Hang on! There are people who can't stand musical theater? Apparently, yes, and one of them is Keys's husband, Swizz Beatz, a renowned hip-hop producer.
"He's not a fan," Keys said, laughing. "Do not bring him to the show where in the middle of the sentence they break out into the song. He falls asleep. He cringes. He can't take it."
So one goal, Keys said, is simply to create a show her husband will like.
And what about reinventing theater? When I ask her about that word, she qualifies it - mindful of how it might sound and wary after two decades talking to journalists. Keys said she thinks about her project differently now, because she believes that over the last decade, Broadway has made strides.
"I don't want you to now quote me and say I'm reinventing Broadway," she said. "I want to be clear that there's so many pieces that exist now that really do challenge, I think, what we were seeing. There of course needs to be more diversity on Broadway. Is there more already? Hell yeah. And we still need more."
I write about the business of Broadway, so one thing that has struck me, as I've been working on this profile, is Keys's ownership - economic as well as artistic - of Hell's Kitchen. Rather than finding Broadway producers to finance and shepherd the show, thus far she is doing so herself, retaining the rights to its commercial future.
"I want to own my story. And I deserve to."

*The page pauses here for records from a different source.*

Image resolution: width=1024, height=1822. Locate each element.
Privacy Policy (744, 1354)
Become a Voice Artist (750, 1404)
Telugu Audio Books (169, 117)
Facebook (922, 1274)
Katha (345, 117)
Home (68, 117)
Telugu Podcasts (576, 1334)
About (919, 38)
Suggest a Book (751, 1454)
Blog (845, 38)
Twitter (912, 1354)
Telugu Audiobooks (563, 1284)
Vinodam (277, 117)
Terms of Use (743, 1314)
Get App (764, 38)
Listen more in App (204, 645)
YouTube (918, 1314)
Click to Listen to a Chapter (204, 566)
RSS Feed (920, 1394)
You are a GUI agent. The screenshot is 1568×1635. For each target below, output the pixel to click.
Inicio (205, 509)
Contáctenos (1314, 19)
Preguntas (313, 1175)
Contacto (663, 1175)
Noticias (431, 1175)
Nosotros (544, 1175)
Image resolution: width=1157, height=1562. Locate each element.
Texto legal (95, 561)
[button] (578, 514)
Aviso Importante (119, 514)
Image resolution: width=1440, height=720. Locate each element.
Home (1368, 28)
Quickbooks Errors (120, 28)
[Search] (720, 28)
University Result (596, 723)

She consults, and is heard, on every strategic and creative choice: writing, casting, staging, marketing.
"People know her centrality to decision-making matters to her," said Oskar Eustis, the artistic director of the Public. "She's been as involved as any artist I've ever worked with - she gets involved on a level of granularity that's just astonishing. It's not just music, but every sentence, every relationship, every actor. There's nothing of the absent star about her."
Maintaining creative and financial control has become ?a mission,? she said, and with Hell's Kitchen, she believes the lessons she has learned are paying off.
"For the first time in my life," she said. "I'm doing something exactly right."